◆ Stored data entries ◆
::::

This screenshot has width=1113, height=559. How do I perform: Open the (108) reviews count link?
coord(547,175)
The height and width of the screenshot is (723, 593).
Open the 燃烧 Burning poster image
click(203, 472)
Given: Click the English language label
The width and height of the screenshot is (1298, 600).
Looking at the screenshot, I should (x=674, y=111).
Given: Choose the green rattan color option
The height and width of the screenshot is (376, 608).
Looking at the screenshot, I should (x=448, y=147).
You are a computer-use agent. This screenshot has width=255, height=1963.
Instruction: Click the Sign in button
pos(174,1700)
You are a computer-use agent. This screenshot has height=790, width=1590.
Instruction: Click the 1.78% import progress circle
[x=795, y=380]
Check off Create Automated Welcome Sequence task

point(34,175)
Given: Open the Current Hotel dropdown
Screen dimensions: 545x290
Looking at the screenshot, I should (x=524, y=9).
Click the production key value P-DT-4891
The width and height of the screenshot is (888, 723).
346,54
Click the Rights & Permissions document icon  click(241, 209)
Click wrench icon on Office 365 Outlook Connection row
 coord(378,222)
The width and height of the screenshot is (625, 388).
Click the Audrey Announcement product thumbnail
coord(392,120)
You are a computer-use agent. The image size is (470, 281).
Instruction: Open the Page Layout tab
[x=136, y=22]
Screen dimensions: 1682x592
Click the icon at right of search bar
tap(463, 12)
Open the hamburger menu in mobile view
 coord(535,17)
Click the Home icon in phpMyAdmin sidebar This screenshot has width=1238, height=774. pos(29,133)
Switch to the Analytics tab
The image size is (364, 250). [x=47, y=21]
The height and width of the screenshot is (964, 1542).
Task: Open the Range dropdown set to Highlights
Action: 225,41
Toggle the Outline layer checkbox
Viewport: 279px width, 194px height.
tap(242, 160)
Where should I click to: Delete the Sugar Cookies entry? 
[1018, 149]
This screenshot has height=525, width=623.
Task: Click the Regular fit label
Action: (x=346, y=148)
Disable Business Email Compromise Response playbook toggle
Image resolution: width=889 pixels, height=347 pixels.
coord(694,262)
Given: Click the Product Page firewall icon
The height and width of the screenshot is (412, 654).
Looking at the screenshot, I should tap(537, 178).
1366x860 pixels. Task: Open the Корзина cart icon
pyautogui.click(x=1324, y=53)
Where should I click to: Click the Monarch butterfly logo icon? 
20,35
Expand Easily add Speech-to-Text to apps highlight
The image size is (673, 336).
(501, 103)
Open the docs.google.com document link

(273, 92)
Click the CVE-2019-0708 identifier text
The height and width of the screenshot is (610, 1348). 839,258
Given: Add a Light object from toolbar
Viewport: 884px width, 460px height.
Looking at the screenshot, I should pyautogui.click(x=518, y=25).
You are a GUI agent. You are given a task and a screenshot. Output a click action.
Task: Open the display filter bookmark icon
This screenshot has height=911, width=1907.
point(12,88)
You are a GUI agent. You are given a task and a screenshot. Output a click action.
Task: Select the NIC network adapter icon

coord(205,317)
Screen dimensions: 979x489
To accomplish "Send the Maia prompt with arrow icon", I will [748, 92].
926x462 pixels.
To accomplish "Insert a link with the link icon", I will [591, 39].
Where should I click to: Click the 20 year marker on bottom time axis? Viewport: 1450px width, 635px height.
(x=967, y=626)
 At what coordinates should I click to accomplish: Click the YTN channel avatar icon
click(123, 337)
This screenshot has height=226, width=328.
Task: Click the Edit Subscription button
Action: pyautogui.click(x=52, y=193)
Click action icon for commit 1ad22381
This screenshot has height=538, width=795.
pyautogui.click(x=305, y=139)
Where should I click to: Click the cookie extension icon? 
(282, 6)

::::

◆ Assignment ◆
Would you write the records out again, word for word?

◆ Solution ◆
This screenshot has width=1113, height=559. How do I perform: Open the (108) reviews count link?
coord(547,175)
The height and width of the screenshot is (723, 593).
Open the 燃烧 Burning poster image
click(203, 472)
Given: Click the English language label
The width and height of the screenshot is (1298, 600).
Looking at the screenshot, I should (x=674, y=111).
Given: Choose the green rattan color option
The height and width of the screenshot is (376, 608).
Looking at the screenshot, I should (x=448, y=147).
You are a computer-use agent. This screenshot has width=255, height=1963.
Instruction: Click the Sign in button
pos(174,1700)
You are a computer-use agent. This screenshot has height=790, width=1590.
Instruction: Click the 1.78% import progress circle
[x=795, y=380]
Check off Create Automated Welcome Sequence task

point(34,175)
Given: Open the Current Hotel dropdown
Screen dimensions: 545x290
Looking at the screenshot, I should (x=524, y=9).
Click the production key value P-DT-4891
The width and height of the screenshot is (888, 723).
346,54
Click the Rights & Permissions document icon  click(241, 209)
Click wrench icon on Office 365 Outlook Connection row
 coord(378,222)
The width and height of the screenshot is (625, 388).
Click the Audrey Announcement product thumbnail
coord(392,120)
You are a computer-use agent. The image size is (470, 281).
Instruction: Open the Page Layout tab
[x=136, y=22]
Screen dimensions: 1682x592
Click the icon at right of search bar
tap(463, 12)
Open the hamburger menu in mobile view
 coord(535,17)
Click the Home icon in phpMyAdmin sidebar This screenshot has width=1238, height=774. pos(29,133)
Switch to the Analytics tab
The image size is (364, 250). [x=47, y=21]
The height and width of the screenshot is (964, 1542).
Task: Open the Range dropdown set to Highlights
Action: 225,41
Toggle the Outline layer checkbox
Viewport: 279px width, 194px height.
tap(242, 160)
Where should I click to: Delete the Sugar Cookies entry? 
[1018, 149]
This screenshot has height=525, width=623.
Task: Click the Regular fit label
Action: (x=346, y=148)
Disable Business Email Compromise Response playbook toggle
Image resolution: width=889 pixels, height=347 pixels.
coord(694,262)
Given: Click the Product Page firewall icon
The height and width of the screenshot is (412, 654).
Looking at the screenshot, I should tap(537, 178).
1366x860 pixels. Task: Open the Корзина cart icon
pyautogui.click(x=1324, y=53)
Where should I click to: Click the Monarch butterfly logo icon? 
20,35
Expand Easily add Speech-to-Text to apps highlight
The image size is (673, 336).
(501, 103)
Open the docs.google.com document link

(273, 92)
Click the CVE-2019-0708 identifier text
The height and width of the screenshot is (610, 1348). 839,258
Given: Add a Light object from toolbar
Viewport: 884px width, 460px height.
Looking at the screenshot, I should pyautogui.click(x=518, y=25).
You are a GUI agent. You are given a task and a screenshot. Output a click action.
Task: Open the display filter bookmark icon
This screenshot has height=911, width=1907.
point(12,88)
You are a GUI agent. You are given a task and a screenshot. Output a click action.
Task: Select the NIC network adapter icon

coord(205,317)
Screen dimensions: 979x489
To accomplish "Send the Maia prompt with arrow icon", I will [748, 92].
926x462 pixels.
To accomplish "Insert a link with the link icon", I will [591, 39].
Where should I click to: Click the 20 year marker on bottom time axis? Viewport: 1450px width, 635px height.
(x=967, y=626)
 At what coordinates should I click to accomplish: Click the YTN channel avatar icon
click(123, 337)
This screenshot has height=226, width=328.
Task: Click the Edit Subscription button
Action: pyautogui.click(x=52, y=193)
Click action icon for commit 1ad22381
This screenshot has height=538, width=795.
pyautogui.click(x=305, y=139)
Where should I click to: Click the cookie extension icon? 
(282, 6)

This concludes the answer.